## What you will do
An exact copy of every record is the required answer.

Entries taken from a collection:
- Opening Delimiter -

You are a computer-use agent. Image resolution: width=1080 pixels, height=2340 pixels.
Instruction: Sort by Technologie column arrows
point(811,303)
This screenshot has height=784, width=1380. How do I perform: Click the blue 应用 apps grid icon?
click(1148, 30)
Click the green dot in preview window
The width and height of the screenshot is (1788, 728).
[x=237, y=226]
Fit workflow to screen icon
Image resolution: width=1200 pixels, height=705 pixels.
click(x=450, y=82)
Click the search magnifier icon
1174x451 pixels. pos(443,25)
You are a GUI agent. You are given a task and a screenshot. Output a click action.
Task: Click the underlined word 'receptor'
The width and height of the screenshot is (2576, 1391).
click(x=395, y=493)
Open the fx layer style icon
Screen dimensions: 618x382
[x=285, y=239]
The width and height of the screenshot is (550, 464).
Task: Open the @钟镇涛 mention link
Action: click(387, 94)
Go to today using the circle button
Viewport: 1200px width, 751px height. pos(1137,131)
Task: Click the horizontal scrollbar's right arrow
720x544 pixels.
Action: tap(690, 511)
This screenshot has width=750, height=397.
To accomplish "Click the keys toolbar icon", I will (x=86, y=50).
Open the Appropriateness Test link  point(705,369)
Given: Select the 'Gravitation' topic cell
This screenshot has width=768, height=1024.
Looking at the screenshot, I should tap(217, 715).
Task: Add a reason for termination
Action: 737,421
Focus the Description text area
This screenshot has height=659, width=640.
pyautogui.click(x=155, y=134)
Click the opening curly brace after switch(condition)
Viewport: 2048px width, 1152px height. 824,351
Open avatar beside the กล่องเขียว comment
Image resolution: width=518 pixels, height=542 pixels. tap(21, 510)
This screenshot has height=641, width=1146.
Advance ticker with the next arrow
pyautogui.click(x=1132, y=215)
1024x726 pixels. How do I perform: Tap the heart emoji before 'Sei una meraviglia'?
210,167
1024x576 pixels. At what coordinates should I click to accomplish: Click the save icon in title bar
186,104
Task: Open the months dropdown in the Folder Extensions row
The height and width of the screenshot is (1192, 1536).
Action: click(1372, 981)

- Closing Delimiter -

## Solution
You are a computer-use agent. Image resolution: width=1080 pixels, height=2340 pixels.
Instruction: Sort by Technologie column arrows
point(811,303)
This screenshot has height=784, width=1380. How do I perform: Click the blue 应用 apps grid icon?
click(1148, 30)
Click the green dot in preview window
The width and height of the screenshot is (1788, 728).
[x=237, y=226]
Fit workflow to screen icon
Image resolution: width=1200 pixels, height=705 pixels.
click(x=450, y=82)
Click the search magnifier icon
1174x451 pixels. pos(443,25)
You are a GUI agent. You are given a task and a screenshot. Output a click action.
Task: Click the underlined word 'receptor'
The width and height of the screenshot is (2576, 1391).
click(x=395, y=493)
Open the fx layer style icon
Screen dimensions: 618x382
[x=285, y=239]
The width and height of the screenshot is (550, 464).
Task: Open the @钟镇涛 mention link
Action: click(387, 94)
Go to today using the circle button
Viewport: 1200px width, 751px height. pos(1137,131)
Task: Click the horizontal scrollbar's right arrow
720x544 pixels.
Action: tap(690, 511)
This screenshot has width=750, height=397.
To accomplish "Click the keys toolbar icon", I will (x=86, y=50).
Open the Appropriateness Test link  point(705,369)
Given: Select the 'Gravitation' topic cell
This screenshot has width=768, height=1024.
Looking at the screenshot, I should tap(217, 715).
Task: Add a reason for termination
Action: 737,421
Focus the Description text area
This screenshot has height=659, width=640.
pyautogui.click(x=155, y=134)
Click the opening curly brace after switch(condition)
Viewport: 2048px width, 1152px height. 824,351
Open avatar beside the กล่องเขียว comment
Image resolution: width=518 pixels, height=542 pixels. tap(21, 510)
This screenshot has height=641, width=1146.
Advance ticker with the next arrow
pyautogui.click(x=1132, y=215)
1024x726 pixels. How do I perform: Tap the heart emoji before 'Sei una meraviglia'?
210,167
1024x576 pixels. At what coordinates should I click to accomplish: Click the save icon in title bar
186,104
Task: Open the months dropdown in the Folder Extensions row
The height and width of the screenshot is (1192, 1536).
Action: click(1372, 981)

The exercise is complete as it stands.